System Configuration:
Kernel Version: 6.12.16-gentoo-x86_64 (issue has been present on other recent kernels as well)
Processor (CPU): AMD Ryzen 3 3200G with Radeon Vega Graphics (Picasso APU)
Integrated Graphics (GPU): Radeon Vega Graphics (integrated in Ryzen 3200G)
Motherboard: MSI B450M PRO-M2 V2 (MS-7B84)
BIOS Version: 4.F3 (latest version from MSI)
Memory (RAM): 12GB DDR4 3200MHz (8GB + 4GB)
Window Manager: DWM

Description of the Problem: System-Wide Freezes

My Gentoo system is experiencing frequent and complete system freezes. When a freeze occurs, the entire computer becomes unresponsive – the screen freezes, and I cannot use the keyboard or mouse. The only way to recover is to power off the computer and restart it.

When do the freezes happen? The freezes seem to happen somewhat randomly during normal desktop use. I have not been able to reproduce the freezes with a dedicated GPU stress test.

What happens during a freeze?
  • The screen image freezes completely.
  • The computer becomes completely unresponsive to any input. Keyboard presses and mouse movements have no effect.
  • The only way to regain control is to perform a hard power cycle.


How often do the freezes occur?
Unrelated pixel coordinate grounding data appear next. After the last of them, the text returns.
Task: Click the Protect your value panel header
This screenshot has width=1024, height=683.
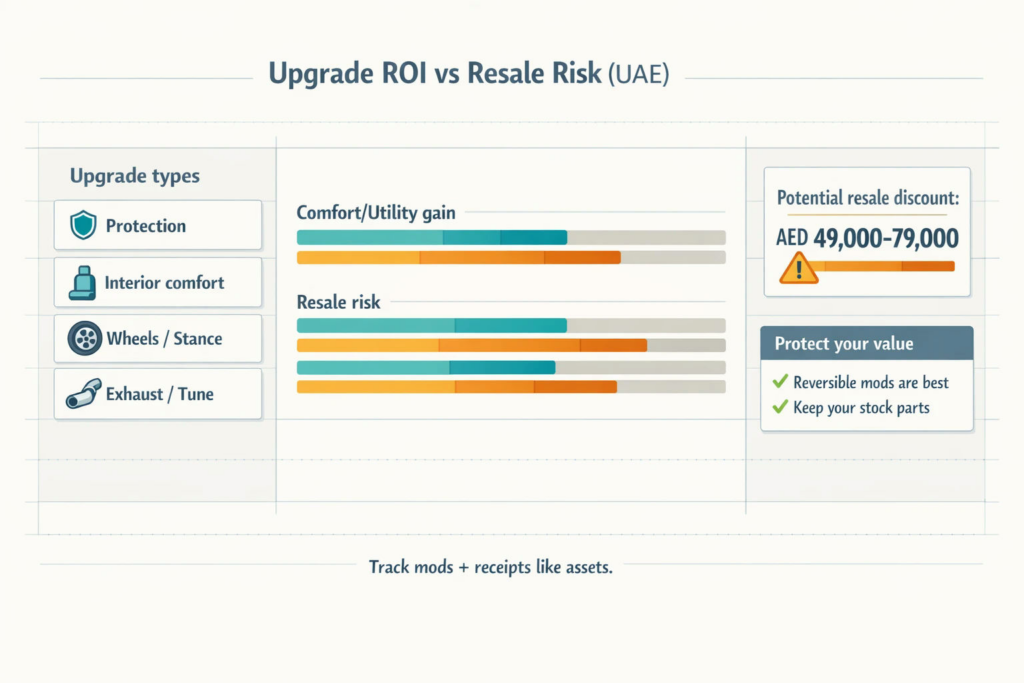Action: 867,343
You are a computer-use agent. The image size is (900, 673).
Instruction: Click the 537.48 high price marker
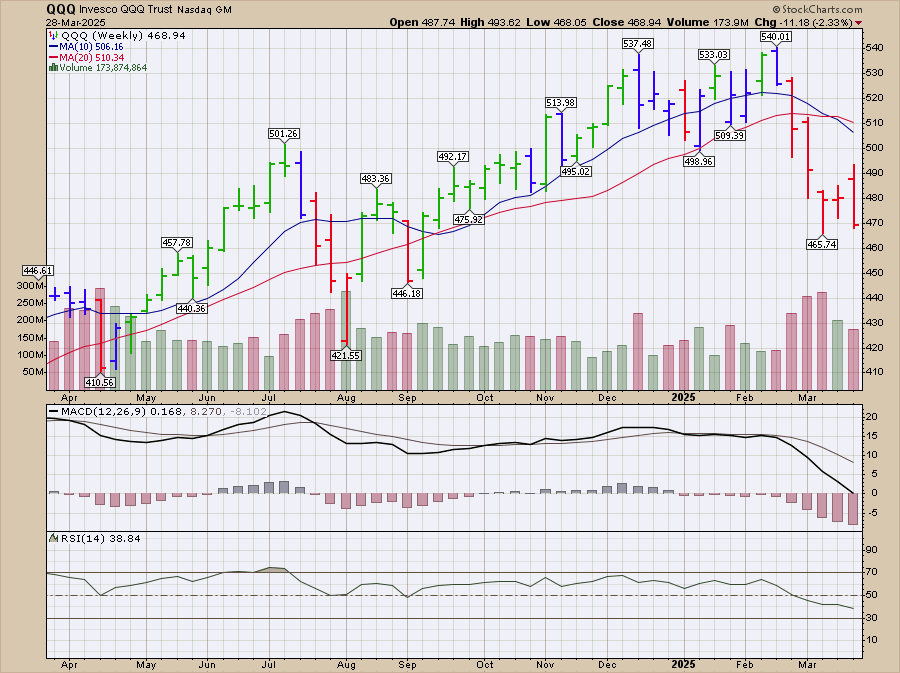637,44
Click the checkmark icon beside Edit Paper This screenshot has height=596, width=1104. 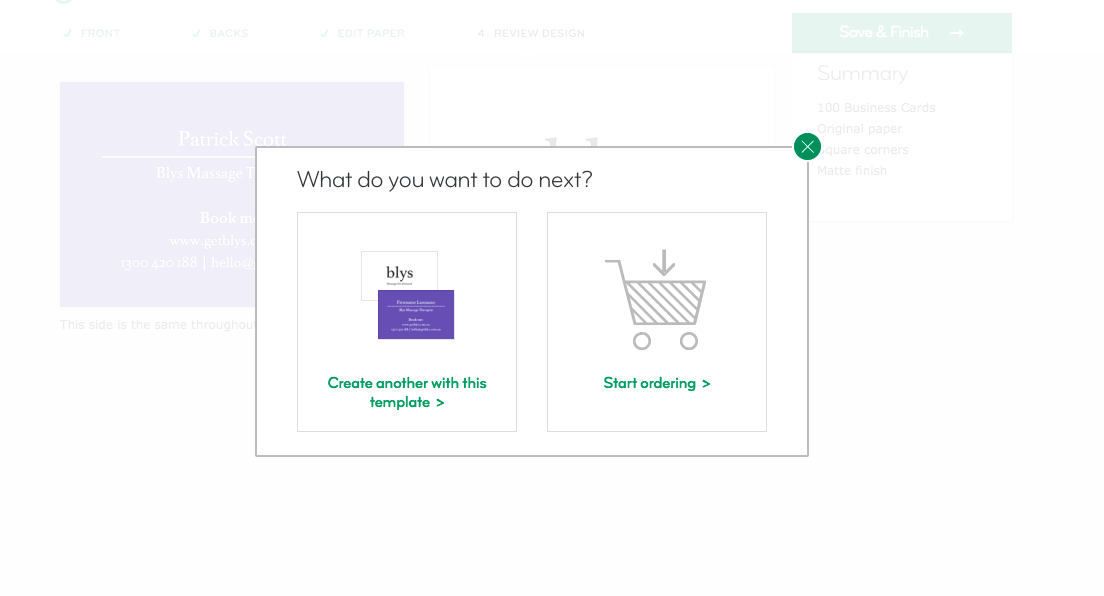tap(325, 33)
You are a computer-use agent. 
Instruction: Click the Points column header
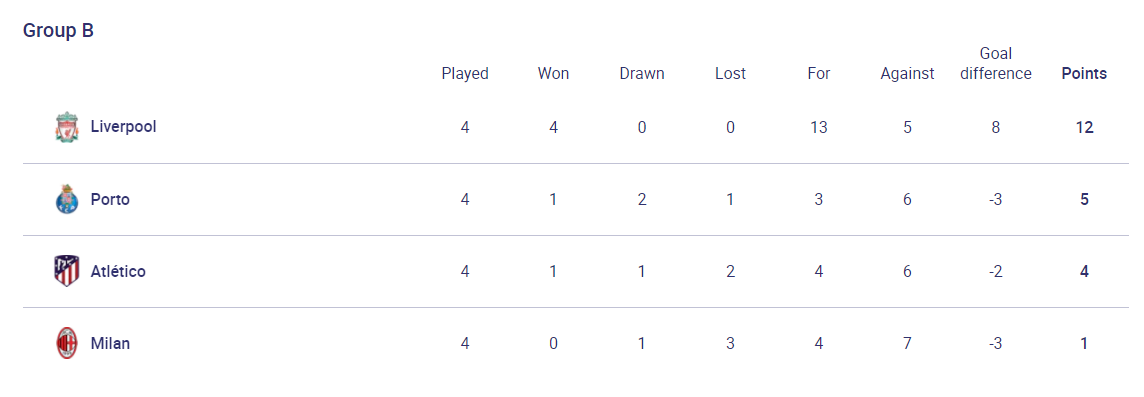pyautogui.click(x=1084, y=74)
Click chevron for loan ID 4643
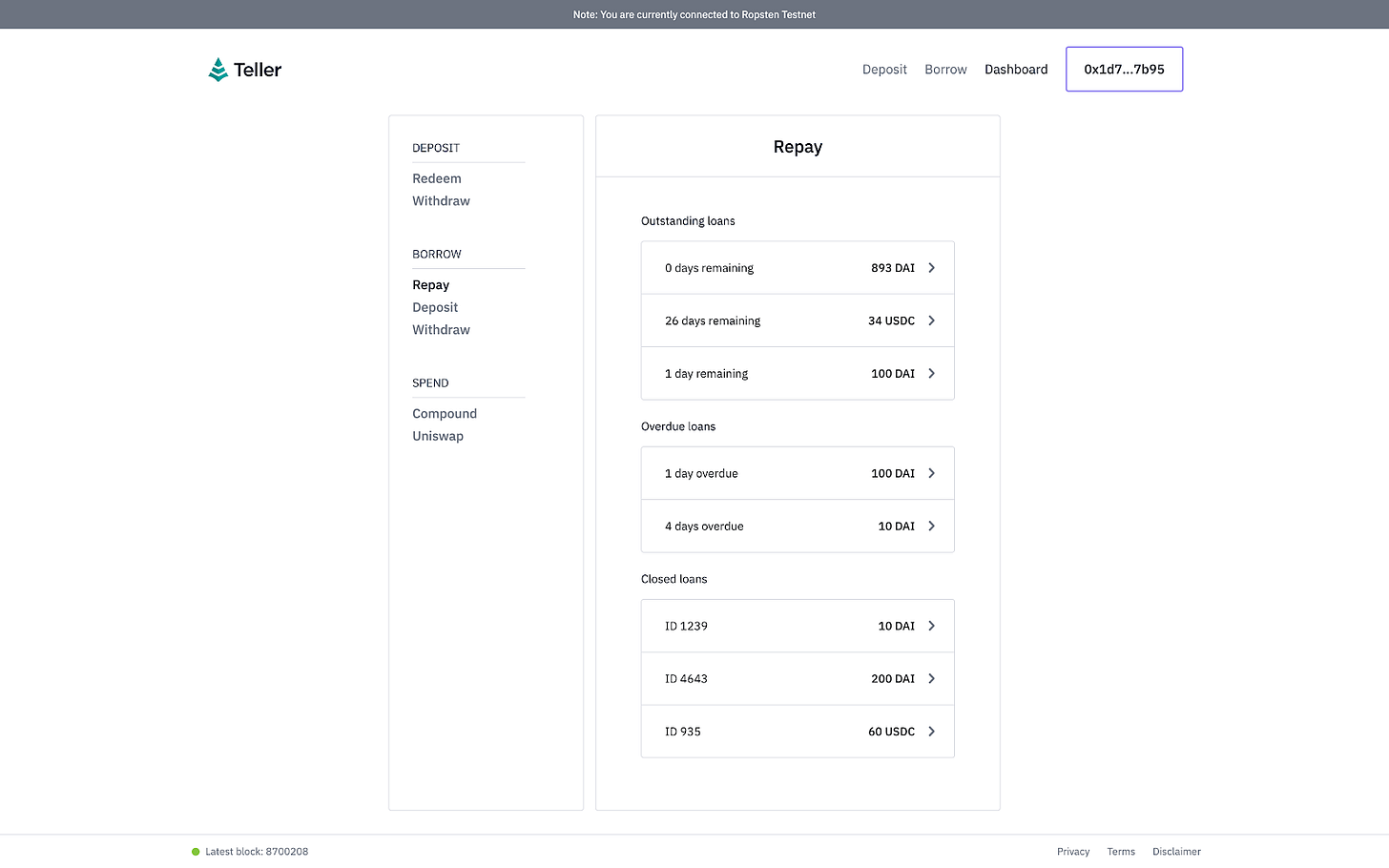Image resolution: width=1389 pixels, height=868 pixels. coord(932,679)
The freezes are happening multiple times per day, which makes my system unreliable for daily use.

Troubleshooting Steps I Have Already Tried:

So far, I have tried the following kernel parameters:

amdgpu.aspm=0 (Disable PCIe Active State Power Management):
Result: Using amdgpu.aspm=0 might have slightly reduced how often the freezes happen, but the problem is still present.

amdgpu.dpm=0 (Disable AMDGPU Dynamic Power Management):
Result: System will not boot. When I add amdgpu.dpm=0 to my kernel parameters, my system fails to boot properly. It stops booting early in the process, and I have to remove the parameter to boot again.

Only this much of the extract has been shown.